BEGIN

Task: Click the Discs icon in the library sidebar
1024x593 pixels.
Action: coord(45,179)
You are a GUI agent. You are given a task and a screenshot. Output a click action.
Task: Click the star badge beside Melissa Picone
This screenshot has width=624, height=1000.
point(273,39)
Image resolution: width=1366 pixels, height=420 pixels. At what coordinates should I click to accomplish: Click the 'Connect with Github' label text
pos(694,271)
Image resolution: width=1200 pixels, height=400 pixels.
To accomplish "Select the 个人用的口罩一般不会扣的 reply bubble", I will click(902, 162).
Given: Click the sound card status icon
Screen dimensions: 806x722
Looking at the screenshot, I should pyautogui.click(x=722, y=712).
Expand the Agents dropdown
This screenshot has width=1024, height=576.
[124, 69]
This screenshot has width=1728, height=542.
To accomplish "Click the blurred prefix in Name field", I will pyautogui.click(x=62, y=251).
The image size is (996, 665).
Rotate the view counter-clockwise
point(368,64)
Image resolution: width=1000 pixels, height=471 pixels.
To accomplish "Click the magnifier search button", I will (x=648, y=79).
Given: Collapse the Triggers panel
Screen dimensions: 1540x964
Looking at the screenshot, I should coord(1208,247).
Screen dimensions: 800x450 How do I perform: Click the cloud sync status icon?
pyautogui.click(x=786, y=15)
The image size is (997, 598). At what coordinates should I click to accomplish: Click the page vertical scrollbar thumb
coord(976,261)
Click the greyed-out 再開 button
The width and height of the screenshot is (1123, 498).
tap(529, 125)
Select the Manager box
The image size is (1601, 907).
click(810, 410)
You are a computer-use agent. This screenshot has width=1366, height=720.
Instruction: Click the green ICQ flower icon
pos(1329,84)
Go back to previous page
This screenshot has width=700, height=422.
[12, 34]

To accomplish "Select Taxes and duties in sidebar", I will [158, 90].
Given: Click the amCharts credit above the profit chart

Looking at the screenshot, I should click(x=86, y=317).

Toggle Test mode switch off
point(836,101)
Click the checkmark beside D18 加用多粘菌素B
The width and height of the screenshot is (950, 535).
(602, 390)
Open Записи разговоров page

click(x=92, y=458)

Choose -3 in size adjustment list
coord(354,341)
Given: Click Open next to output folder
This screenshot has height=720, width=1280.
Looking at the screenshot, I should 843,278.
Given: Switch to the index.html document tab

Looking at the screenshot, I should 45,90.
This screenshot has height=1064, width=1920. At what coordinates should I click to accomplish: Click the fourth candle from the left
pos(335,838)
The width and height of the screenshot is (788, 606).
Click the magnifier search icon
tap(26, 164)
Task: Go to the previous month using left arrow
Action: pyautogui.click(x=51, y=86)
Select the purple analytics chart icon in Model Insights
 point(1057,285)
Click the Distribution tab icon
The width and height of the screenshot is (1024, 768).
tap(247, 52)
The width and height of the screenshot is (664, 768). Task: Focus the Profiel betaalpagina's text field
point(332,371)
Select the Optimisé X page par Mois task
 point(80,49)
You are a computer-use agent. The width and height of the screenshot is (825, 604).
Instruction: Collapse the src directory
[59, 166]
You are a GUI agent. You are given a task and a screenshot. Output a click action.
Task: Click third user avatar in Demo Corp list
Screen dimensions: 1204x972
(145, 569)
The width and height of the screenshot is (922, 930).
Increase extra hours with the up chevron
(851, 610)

END

After locating the line that contains "Click the Distribution tab icon", output it and the remaining lines of the material above, exactly as they read.

Your response:
Click the Distribution tab icon
The width and height of the screenshot is (1024, 768).
tap(247, 52)
The width and height of the screenshot is (664, 768). Task: Focus the Profiel betaalpagina's text field
point(332,371)
Select the Optimisé X page par Mois task
 point(80,49)
You are a computer-use agent. The width and height of the screenshot is (825, 604).
Instruction: Collapse the src directory
[59, 166]
You are a GUI agent. You are given a task and a screenshot. Output a click action.
Task: Click third user avatar in Demo Corp list
Screen dimensions: 1204x972
(145, 569)
The width and height of the screenshot is (922, 930).
Increase extra hours with the up chevron
(851, 610)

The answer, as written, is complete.